____ Record excerpts
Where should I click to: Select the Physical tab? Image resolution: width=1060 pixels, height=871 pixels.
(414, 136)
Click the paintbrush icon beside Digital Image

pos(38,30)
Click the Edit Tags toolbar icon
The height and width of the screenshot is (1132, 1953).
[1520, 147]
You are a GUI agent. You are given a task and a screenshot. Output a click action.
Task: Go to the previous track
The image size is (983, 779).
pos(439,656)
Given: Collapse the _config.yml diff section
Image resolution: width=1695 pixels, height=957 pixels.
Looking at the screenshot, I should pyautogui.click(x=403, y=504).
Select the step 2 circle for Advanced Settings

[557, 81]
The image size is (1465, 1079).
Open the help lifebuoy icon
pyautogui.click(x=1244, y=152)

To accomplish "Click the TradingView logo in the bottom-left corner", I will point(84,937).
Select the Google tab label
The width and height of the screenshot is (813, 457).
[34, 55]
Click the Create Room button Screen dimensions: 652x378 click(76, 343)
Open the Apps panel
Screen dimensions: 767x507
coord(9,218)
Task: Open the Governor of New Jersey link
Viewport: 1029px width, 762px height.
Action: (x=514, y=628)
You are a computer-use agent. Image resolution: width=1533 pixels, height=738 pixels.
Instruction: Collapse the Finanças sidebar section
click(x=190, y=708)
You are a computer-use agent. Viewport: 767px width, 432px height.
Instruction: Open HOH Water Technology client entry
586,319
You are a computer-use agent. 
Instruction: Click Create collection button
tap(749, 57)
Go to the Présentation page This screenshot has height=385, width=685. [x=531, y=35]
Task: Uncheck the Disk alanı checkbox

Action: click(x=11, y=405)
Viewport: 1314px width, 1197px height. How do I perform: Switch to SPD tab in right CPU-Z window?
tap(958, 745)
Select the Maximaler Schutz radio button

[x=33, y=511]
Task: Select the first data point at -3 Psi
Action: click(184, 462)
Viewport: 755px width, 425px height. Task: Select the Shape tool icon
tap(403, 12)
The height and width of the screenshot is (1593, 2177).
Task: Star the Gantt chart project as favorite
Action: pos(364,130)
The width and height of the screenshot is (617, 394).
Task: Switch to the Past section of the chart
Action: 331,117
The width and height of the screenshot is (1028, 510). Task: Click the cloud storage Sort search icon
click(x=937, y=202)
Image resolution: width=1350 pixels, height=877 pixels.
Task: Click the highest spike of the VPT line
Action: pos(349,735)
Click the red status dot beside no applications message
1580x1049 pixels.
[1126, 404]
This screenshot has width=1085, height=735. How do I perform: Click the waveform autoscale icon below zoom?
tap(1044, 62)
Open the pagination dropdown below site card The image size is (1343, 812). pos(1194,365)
________
What you have to do: Go through the records and repeat each one exactly as written.

Response to the exercise:
Where should I click to: Select the Physical tab? Image resolution: width=1060 pixels, height=871 pixels.
(414, 136)
Click the paintbrush icon beside Digital Image

pos(38,30)
Click the Edit Tags toolbar icon
The height and width of the screenshot is (1132, 1953).
[1520, 147]
You are a GUI agent. You are given a task and a screenshot. Output a click action.
Task: Go to the previous track
The image size is (983, 779).
pos(439,656)
Given: Collapse the _config.yml diff section
Image resolution: width=1695 pixels, height=957 pixels.
Looking at the screenshot, I should pyautogui.click(x=403, y=504).
Select the step 2 circle for Advanced Settings

[557, 81]
The image size is (1465, 1079).
Open the help lifebuoy icon
pyautogui.click(x=1244, y=152)

To accomplish "Click the TradingView logo in the bottom-left corner", I will point(84,937).
Select the Google tab label
The width and height of the screenshot is (813, 457).
[34, 55]
Click the Create Room button Screen dimensions: 652x378 click(76, 343)
Open the Apps panel
Screen dimensions: 767x507
coord(9,218)
Task: Open the Governor of New Jersey link
Viewport: 1029px width, 762px height.
Action: (x=514, y=628)
You are a computer-use agent. Image resolution: width=1533 pixels, height=738 pixels.
Instruction: Collapse the Finanças sidebar section
click(x=190, y=708)
You are a computer-use agent. Viewport: 767px width, 432px height.
Instruction: Open HOH Water Technology client entry
586,319
You are a computer-use agent. 
Instruction: Click Create collection button
tap(749, 57)
Go to the Présentation page This screenshot has height=385, width=685. [x=531, y=35]
Task: Uncheck the Disk alanı checkbox

Action: click(x=11, y=405)
Viewport: 1314px width, 1197px height. How do I perform: Switch to SPD tab in right CPU-Z window?
tap(958, 745)
Select the Maximaler Schutz radio button

[x=33, y=511]
Task: Select the first data point at -3 Psi
Action: click(184, 462)
Viewport: 755px width, 425px height. Task: Select the Shape tool icon
tap(403, 12)
The height and width of the screenshot is (1593, 2177).
Task: Star the Gantt chart project as favorite
Action: pos(364,130)
The width and height of the screenshot is (617, 394).
Task: Switch to the Past section of the chart
Action: 331,117
The width and height of the screenshot is (1028, 510). Task: Click the cloud storage Sort search icon
click(x=937, y=202)
Image resolution: width=1350 pixels, height=877 pixels.
Task: Click the highest spike of the VPT line
Action: pos(349,735)
Click the red status dot beside no applications message
1580x1049 pixels.
[1126, 404]
This screenshot has width=1085, height=735. How do I perform: Click the waveform autoscale icon below zoom?
tap(1044, 62)
Open the pagination dropdown below site card The image size is (1343, 812). pos(1194,365)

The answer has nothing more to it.